McAuliffe wasn’t the only pro-union candidate to win big on Tuesday. New York City Democrat Bill De Blasio trounced Republican Joe Lhota in the mayoral race. Unlike Virginia’s governor-elect, De Blasio has been open about his pro-union agenda.
He bested a crowded Democratic primary field with key endorsements from city unions, including the politically powerful SEIU Local 1199, and raised tens of thousands of dollars from organized labor during the general election by exploiting campaign finance loopholes.
J. Justin Wilson, managing director of the Center for Union Facts, suggested de Blasio will be quick to reward them and may undo hard-fought reforms to the city’s school system.
"De Blasio's election marks a new day for New York City’s unions. Nothing confirms this suspicion more than the rumor this week that he may appoint AFT president Randi Weingarten—whose union poured millions into his campaign—as his new school chancellor," Wilson said. "The real casualties will be the thousands of inner city kids who currently benefit from the positive school reforms enacted under Mayors [Rudy] Guiliani and [Michael] Bloomberg, which offer a way out of failing schools."

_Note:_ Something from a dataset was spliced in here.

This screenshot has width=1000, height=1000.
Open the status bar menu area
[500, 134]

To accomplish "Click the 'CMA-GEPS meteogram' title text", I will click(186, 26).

Wszolek said a De Blasio administration will hurt New Yorkers by driving up costs in an already expensive city.
"The teachers union is very active in picking the people they negotiate with. Appointing Weingarten is more brazen than what we see at every school district," he said. "It should be a great business move for moving vans. People are going to end up fleeing the city."
Unions also won victories on ballot initiatives, including raising the minimum wage in Seattle suburbs. Maine voters approved new bonds that will add $150 million in debt to the state, and Cincinnati rejected pension reforms.
The union agenda wasn’t entirely successful on Tuesday. Colorado voters shot down a union-backed $1 billion tax increase that would have benefitted teachers unions.
Meanwhile, San Francisco approved a pension reform package, and Hialeah, a Miami, Fla., suburb, passed pension cuts.
"Unions have been in the ballot proposition business for years because they haven’t been effective at getting state legislatures to listen to them," Wszolek said. "Voters are seeing this for what it is: a special interest looking for access to the state constitution and treasury."